### Data listing
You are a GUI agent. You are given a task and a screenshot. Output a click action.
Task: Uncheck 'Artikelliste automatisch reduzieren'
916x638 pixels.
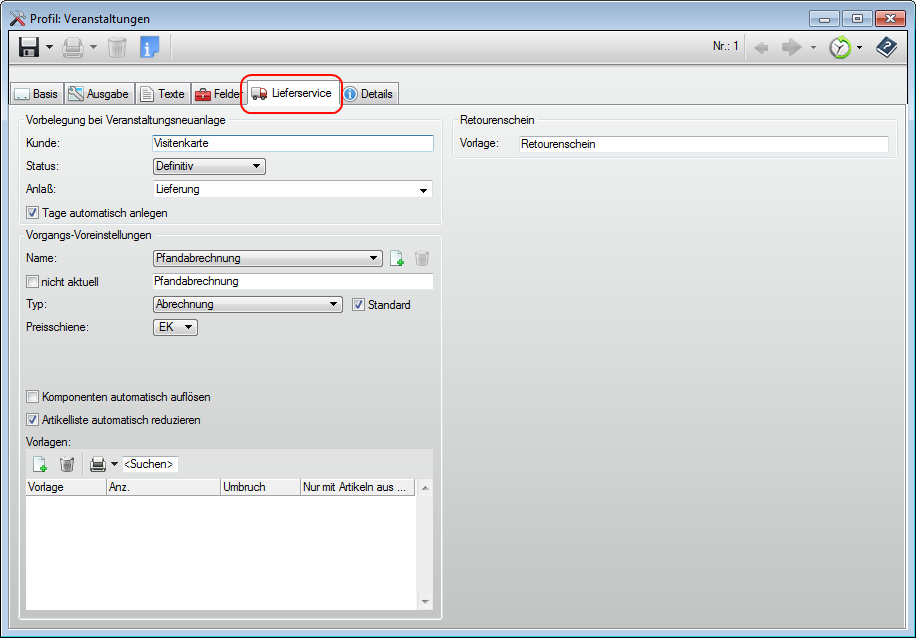point(33,420)
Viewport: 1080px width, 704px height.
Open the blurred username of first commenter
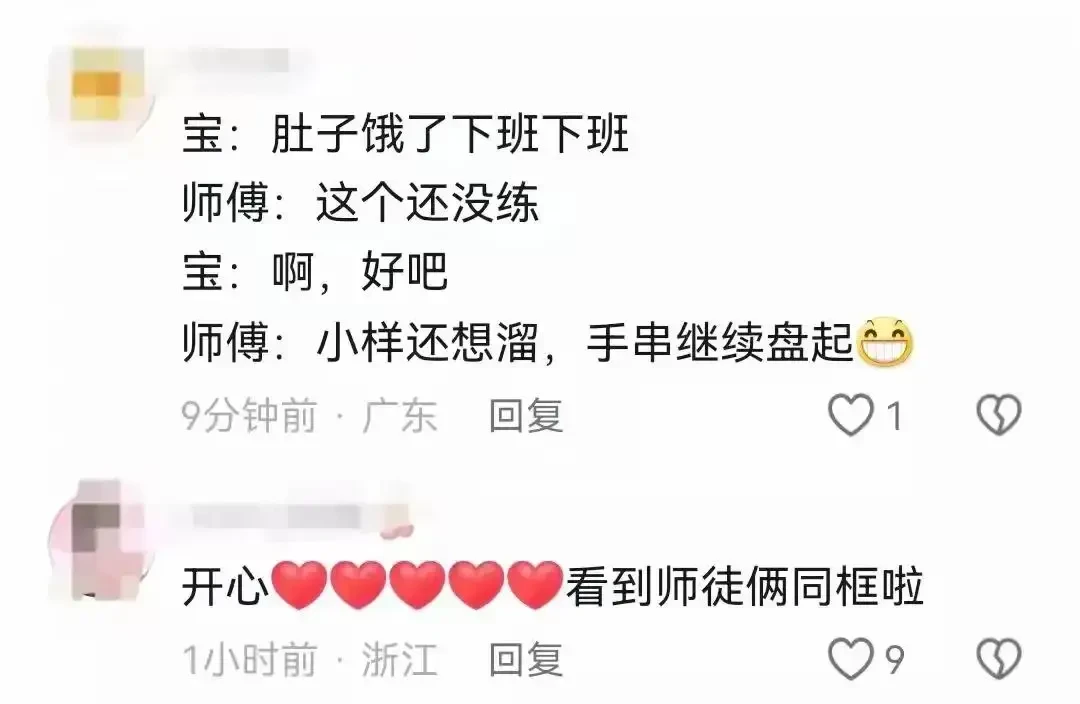pos(236,61)
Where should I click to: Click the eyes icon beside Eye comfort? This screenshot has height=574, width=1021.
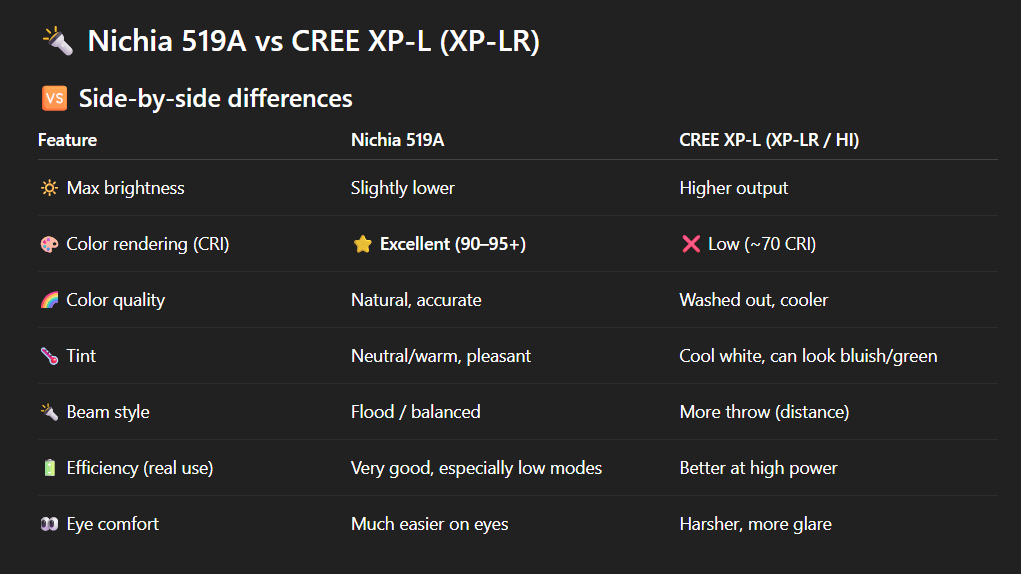[49, 524]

### Required action
Give every entry again verbatim, with no pictures.

### Answer for the task
You are a GUI agent. You are given a task and a screenshot. Output a click action.
Task: Uncheck 'Artikelliste automatisch reduzieren'
916x638 pixels.
point(33,420)
Viewport: 1080px width, 704px height.
Open the blurred username of first commenter
pos(236,61)
Where should I click to: Click the eyes icon beside Eye comfort? This screenshot has height=574, width=1021.
[49, 524]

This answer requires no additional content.